Francesco Azzaroli; Marco Montagnani; Alberto Porro; Domenico Fiorillo; Giuseppe Mazzella


Future Virology. 2014;9(10):905-912. 

In This Article

Abstract and Introduction


Treatment of hepatitis C is rapidly changing. It began with IFN monotherapy; then the addition of ribavirin doubled the rate of response and pegylation of IFN further improved it. The development of direct-acting antivirals has brought up combinations of even three or more drugs with the aim of reaching the 100% response rate. However, the development of potent direct-acting antivirals with high barrier to resistance gives the possibility of reaching this aim with just two drugs. This review will focus on dual therapy moving on from the past to the near future.
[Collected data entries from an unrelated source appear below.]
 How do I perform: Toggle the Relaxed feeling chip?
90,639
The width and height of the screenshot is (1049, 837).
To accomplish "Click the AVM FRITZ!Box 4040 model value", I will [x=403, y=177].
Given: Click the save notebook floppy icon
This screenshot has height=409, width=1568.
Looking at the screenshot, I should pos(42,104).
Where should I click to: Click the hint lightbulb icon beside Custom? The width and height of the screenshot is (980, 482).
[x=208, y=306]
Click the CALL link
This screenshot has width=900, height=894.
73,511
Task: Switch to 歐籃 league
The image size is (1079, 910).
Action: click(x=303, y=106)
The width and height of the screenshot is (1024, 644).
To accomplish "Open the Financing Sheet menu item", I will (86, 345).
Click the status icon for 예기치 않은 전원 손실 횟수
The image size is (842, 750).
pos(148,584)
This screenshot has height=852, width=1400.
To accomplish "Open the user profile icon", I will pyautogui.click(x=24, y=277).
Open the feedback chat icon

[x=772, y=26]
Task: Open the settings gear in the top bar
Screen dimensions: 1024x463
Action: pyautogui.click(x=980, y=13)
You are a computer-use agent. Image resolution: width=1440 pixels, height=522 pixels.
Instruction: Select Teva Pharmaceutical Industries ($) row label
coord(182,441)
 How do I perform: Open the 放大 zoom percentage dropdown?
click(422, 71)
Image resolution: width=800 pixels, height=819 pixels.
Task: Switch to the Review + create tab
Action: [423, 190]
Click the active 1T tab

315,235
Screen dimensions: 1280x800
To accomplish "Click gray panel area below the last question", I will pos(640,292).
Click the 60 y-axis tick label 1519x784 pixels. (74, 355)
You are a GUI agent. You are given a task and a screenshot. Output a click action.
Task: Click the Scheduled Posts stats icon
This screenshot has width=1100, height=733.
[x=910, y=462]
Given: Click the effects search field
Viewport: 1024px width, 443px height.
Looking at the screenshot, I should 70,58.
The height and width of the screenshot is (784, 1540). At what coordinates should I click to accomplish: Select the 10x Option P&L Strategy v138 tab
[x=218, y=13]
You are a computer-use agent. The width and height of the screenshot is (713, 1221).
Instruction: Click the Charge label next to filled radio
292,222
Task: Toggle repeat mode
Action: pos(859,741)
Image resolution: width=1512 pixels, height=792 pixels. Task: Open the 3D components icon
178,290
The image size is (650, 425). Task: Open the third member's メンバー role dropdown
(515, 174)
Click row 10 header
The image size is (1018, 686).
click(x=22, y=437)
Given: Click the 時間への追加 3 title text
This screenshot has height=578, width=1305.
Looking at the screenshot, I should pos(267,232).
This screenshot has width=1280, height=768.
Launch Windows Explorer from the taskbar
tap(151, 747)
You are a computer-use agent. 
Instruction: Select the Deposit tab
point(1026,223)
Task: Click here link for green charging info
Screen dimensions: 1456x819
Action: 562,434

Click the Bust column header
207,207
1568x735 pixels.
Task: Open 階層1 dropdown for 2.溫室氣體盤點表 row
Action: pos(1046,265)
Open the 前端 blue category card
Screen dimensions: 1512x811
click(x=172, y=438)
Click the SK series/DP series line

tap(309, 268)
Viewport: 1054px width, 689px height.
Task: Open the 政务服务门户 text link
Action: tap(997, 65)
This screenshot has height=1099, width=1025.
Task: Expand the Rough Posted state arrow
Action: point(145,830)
According to current knowledge, hepatitis C virus (HCV) infection frequently results in a chronic hepatitis potentially leading to liver cirrhosis or hepatocarcinoma. A recent review of epidemiological data report that about 185 million people worldwide are infected with HCV and WHO (fact sheet no. 164) states that about 350,000–500,000 die each year of hepatitis C-related liver disease. HCV infection is the primary cause of end-stage liver disease, liver cancer and liver transplantation in western countries.[1]

In light of the global burden of hepatitis C, numerous efforts in preventing and treating the disease have been done. In particular, drug treatment of hepatitis C has seen a considerable evolution over the years starting from IFN monotherapy to a variety of combination treatments. In this review, we will focus on dual combination treatments for chronic hepatitis C.